Every fall, the staff at The Nature Conservancy’s Dunn Ranch Prairie gear up for an exciting – and important – day: the bison roundup. “The roundup is held each year so we can give vaccinations, sort off any excess animals that we want to sell, and check on the overall health of the herd. We vaccinate for pink eye, worms, blackleg, brucellosis and other common bovine diseases,” said Randy Arndt, The Conservancy’s Grand River Grasslands Manager.
The roundup is also a time where data can be collected from, or equipment added to, the bison for research studies. For example, in past years, the Conservancy has added cameras to the bison collars for vegetation studies or GPS devices to record movement of the herd. This year, tail hair follicles were collected from all the bison for genetic analysis. “Our bison originally came from Wind Cave National Park in South Dakota, which is a genetically pure bison herd. Texas A&M University is going to study the genetic diversity of our herd at Dunn Ranch Prairie and compare it to the genetic diversity of the original Wind Cave herd to see if our management is maintaining all the genetic diversity of the Wind Cave lineage,” said Arndt.
Check out this video from the 2017 bison roundup to see the staff - and bison - in action!
Staff and volunteers spend weeks preparing for the annual bison roundup at Dunn Ranch Prairie.
Bison are moved through holding pens in small groups.
Bison are moved into a circular enclosure called a tub. A gate (left) is slowly moved around the tub to herd bison into individual chutes.
Bison are moved one at a time into the squeeze chute, which safely holds the bison still while staff administer routine vaccinations and tests.
The bison are scanned for an id chip, which gives key information about each animal.
After each bison is identified, conservation assistant Hilary Haley (front left) relays key data to the veterinarian and the handlers.

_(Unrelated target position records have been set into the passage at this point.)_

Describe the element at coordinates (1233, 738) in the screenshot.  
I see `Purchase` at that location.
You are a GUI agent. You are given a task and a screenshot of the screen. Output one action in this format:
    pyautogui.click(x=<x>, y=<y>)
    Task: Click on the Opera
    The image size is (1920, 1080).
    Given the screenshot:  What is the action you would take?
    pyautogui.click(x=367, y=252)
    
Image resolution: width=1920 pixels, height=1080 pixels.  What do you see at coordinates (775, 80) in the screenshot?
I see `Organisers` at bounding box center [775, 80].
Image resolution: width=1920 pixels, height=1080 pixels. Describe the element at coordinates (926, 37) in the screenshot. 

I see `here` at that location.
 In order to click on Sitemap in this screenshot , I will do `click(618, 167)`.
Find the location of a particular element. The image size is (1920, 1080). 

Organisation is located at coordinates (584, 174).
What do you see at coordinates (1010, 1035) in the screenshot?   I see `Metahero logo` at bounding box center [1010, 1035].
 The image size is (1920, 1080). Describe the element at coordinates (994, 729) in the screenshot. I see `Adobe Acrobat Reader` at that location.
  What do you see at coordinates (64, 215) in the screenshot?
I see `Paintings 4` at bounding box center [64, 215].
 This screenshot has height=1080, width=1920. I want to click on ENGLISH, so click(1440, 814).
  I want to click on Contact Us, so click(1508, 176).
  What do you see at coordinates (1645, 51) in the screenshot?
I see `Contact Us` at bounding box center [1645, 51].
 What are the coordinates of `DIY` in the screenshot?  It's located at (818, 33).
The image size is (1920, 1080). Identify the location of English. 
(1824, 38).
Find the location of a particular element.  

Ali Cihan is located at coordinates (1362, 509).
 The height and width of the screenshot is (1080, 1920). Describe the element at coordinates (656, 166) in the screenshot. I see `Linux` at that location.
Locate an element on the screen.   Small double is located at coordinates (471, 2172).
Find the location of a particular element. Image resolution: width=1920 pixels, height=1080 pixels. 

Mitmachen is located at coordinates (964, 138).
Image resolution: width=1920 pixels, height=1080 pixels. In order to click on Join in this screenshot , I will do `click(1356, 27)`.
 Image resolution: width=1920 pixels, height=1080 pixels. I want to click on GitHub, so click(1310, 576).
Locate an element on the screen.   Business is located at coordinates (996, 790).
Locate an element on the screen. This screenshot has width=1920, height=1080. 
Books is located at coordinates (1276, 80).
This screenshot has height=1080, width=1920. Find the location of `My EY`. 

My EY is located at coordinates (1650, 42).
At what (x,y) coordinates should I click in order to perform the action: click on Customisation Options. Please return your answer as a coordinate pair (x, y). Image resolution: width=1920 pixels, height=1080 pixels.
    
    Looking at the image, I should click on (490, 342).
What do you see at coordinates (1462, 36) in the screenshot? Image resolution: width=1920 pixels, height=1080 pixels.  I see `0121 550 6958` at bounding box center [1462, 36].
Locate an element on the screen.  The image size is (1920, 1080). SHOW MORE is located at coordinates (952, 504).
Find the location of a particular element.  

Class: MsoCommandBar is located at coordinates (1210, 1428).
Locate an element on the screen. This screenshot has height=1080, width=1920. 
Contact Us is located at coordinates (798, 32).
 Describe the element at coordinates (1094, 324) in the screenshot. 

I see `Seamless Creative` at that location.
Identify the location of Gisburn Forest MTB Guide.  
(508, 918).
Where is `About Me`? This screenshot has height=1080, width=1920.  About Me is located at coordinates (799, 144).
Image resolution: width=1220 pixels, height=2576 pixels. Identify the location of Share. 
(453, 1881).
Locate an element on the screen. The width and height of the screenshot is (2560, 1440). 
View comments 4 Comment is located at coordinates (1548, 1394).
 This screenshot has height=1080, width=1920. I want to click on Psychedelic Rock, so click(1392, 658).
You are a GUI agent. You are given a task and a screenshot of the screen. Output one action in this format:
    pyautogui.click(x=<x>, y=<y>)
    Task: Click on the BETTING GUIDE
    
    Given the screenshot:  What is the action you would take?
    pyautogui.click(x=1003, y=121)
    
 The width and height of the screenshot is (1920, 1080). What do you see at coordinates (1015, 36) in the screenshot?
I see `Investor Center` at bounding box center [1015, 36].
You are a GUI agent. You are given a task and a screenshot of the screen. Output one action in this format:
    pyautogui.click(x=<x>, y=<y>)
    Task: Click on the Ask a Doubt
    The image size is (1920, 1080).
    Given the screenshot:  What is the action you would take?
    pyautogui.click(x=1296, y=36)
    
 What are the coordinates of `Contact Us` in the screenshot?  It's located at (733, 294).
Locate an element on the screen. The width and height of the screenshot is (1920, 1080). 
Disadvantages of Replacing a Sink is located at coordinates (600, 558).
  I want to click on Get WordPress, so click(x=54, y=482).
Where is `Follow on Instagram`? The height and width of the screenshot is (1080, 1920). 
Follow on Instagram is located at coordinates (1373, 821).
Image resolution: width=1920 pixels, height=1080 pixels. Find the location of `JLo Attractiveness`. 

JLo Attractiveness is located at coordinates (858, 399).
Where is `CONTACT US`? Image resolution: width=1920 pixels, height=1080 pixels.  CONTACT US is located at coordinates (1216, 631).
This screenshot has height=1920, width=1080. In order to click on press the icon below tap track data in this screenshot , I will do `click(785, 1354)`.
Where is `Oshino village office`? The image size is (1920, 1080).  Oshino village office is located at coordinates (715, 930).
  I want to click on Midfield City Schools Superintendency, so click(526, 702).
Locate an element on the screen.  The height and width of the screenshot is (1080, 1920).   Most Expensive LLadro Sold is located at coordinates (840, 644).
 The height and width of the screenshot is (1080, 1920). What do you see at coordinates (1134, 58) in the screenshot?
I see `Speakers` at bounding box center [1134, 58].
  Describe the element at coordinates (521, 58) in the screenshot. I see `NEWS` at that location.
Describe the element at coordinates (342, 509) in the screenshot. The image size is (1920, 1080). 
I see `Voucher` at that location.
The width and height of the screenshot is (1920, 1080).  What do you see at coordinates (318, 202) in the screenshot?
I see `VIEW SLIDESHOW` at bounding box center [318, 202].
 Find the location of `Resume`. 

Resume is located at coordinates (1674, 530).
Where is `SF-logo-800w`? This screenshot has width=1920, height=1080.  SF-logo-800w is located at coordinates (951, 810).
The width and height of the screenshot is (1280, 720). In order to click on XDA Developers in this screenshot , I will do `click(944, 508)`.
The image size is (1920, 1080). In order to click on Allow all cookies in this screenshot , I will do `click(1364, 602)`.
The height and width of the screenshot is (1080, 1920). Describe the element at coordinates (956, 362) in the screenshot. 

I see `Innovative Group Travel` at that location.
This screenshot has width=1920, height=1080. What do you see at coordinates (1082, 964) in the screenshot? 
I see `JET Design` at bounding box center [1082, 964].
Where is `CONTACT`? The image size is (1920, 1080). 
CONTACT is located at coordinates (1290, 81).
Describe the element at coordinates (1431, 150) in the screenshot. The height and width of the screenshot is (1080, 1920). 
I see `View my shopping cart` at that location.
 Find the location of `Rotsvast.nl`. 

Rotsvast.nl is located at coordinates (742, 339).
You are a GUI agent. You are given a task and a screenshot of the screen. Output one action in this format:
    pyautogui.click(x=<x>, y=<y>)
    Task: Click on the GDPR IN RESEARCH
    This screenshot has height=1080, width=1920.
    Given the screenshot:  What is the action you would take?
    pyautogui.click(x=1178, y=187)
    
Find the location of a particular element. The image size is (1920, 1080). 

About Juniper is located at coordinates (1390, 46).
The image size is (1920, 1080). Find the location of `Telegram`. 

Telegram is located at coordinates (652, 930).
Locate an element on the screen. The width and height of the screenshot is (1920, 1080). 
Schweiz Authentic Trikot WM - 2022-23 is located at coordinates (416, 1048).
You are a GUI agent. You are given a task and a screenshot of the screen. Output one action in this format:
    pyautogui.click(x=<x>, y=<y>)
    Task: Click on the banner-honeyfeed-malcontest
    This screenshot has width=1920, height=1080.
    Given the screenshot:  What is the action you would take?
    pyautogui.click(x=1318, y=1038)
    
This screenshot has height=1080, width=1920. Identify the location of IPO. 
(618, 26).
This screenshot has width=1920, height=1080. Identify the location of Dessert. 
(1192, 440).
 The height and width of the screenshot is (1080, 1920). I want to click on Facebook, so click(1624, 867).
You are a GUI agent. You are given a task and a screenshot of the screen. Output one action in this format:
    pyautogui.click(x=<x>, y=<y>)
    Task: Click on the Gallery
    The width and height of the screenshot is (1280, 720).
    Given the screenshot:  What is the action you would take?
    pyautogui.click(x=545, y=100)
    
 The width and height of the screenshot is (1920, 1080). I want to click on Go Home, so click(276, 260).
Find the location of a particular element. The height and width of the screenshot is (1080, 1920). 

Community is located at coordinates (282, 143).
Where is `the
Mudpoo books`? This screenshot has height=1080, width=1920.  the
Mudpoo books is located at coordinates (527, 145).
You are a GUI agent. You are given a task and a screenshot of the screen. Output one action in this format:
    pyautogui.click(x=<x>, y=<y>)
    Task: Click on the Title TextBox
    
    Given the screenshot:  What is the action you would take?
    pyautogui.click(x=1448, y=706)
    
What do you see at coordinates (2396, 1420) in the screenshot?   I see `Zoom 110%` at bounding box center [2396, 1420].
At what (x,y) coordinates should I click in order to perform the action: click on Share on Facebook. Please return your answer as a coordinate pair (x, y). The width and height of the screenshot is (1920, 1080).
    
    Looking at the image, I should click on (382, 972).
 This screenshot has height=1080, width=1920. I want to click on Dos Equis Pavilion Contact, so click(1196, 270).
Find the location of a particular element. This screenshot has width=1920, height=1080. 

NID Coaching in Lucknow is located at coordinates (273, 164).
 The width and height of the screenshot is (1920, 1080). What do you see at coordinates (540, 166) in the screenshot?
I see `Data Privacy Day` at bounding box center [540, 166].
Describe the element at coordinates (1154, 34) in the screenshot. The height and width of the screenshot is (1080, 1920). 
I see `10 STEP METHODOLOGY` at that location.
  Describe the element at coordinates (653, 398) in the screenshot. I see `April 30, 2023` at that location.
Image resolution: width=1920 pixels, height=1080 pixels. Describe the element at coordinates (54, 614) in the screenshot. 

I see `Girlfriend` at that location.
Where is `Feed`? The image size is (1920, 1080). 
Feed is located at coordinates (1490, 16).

Some bison are fitted with tracking collars to learn about their grazing habits and other behaviors. The research is part of a project funded by the Committee for Research and Exploration of the National Geographic Society, researchers from Wildlife Intel, the College of Environmental Science and Forestry, and Washington University in St. Louis.
After just a few minutes in the squeeze chute, the bison are released into the corral.
The bison are then released back onto the open prairie, where they are benefiting native plants, birds, insects, and other animals.